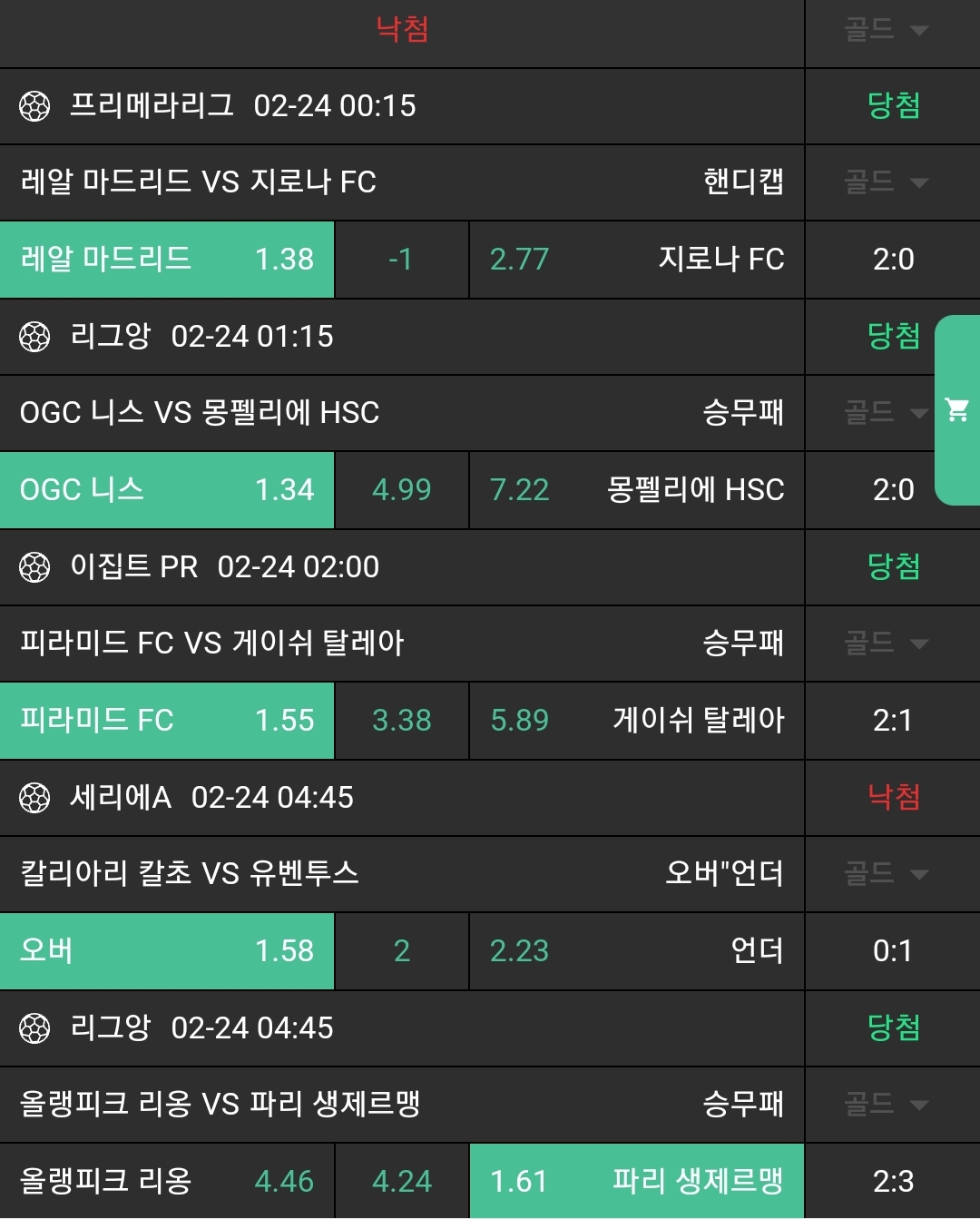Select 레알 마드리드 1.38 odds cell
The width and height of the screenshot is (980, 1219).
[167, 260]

---

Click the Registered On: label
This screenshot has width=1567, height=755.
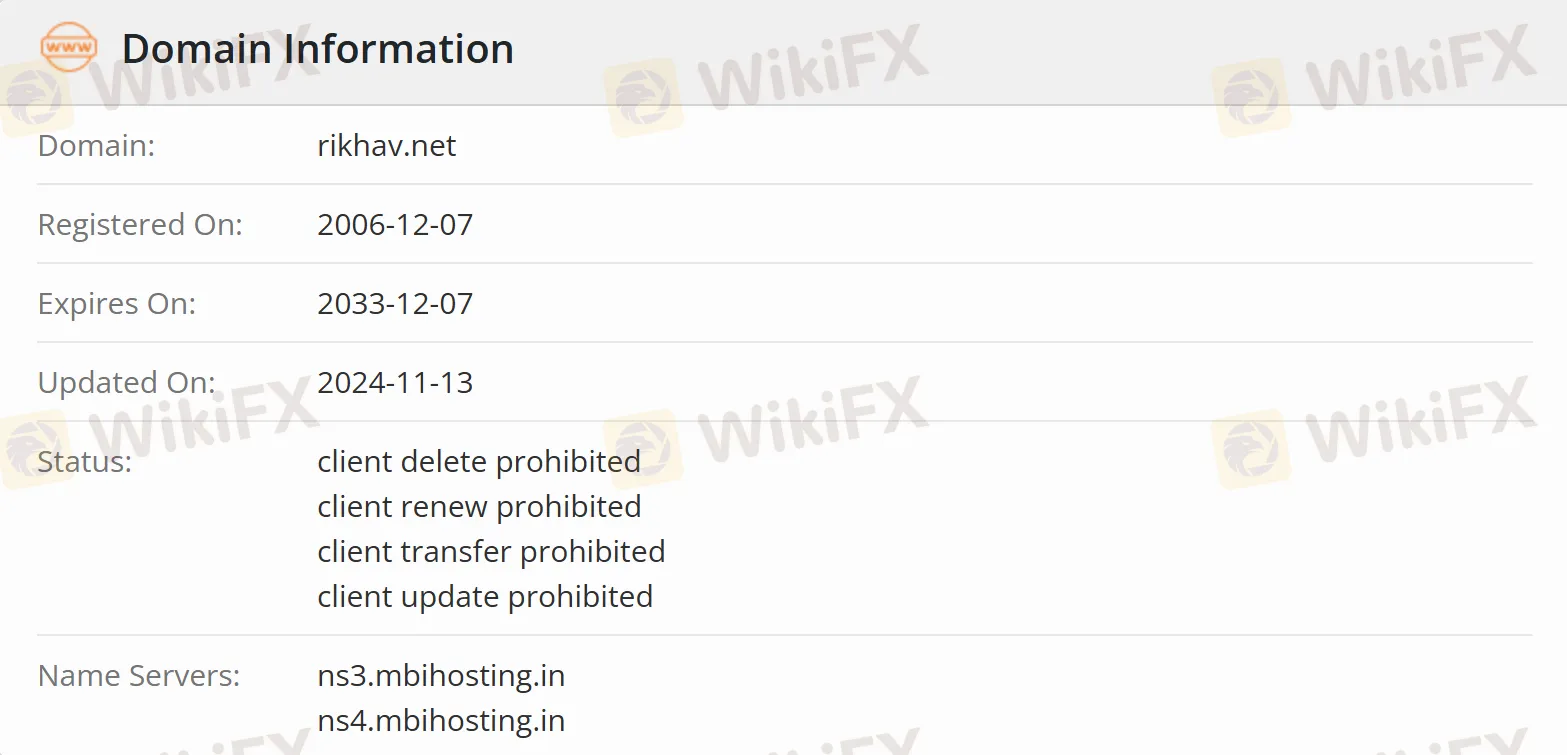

...

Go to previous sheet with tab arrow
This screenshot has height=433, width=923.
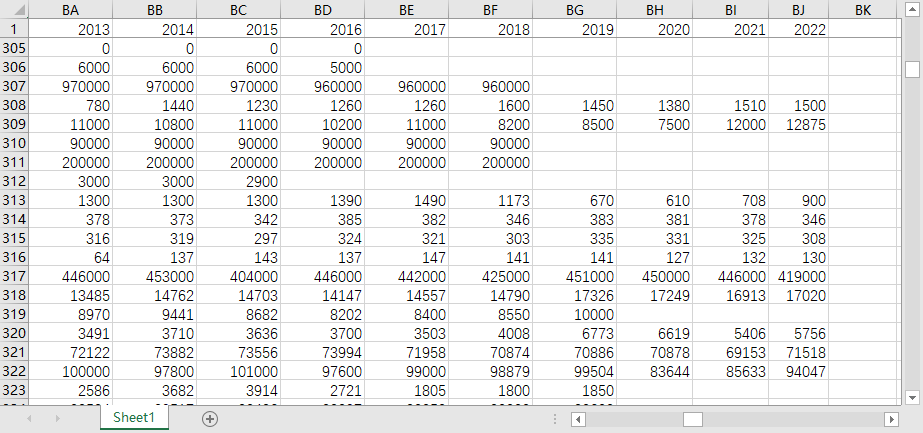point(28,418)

_Instructions for the task_. Within the listing above, locate the line containing "Click the Registered On: label" and the line containing "This screenshot has width=1567, height=755.". Reproduce those two lines and all lines between them exactly, with nothing added.

_Output of the task_.
Click the Registered On: label
This screenshot has width=1567, height=755.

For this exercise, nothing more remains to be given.